• PROVIDED INFORMATION:

##########

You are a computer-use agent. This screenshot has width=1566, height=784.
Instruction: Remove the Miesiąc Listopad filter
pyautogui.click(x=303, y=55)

##########

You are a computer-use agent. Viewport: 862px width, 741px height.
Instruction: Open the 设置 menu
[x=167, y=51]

##########

• DIRECTIONS FOR THIS TASK: Across the material, how many lines contain the word "computer"? Only the number is wanted.

• WRITTEN ANSWER: 2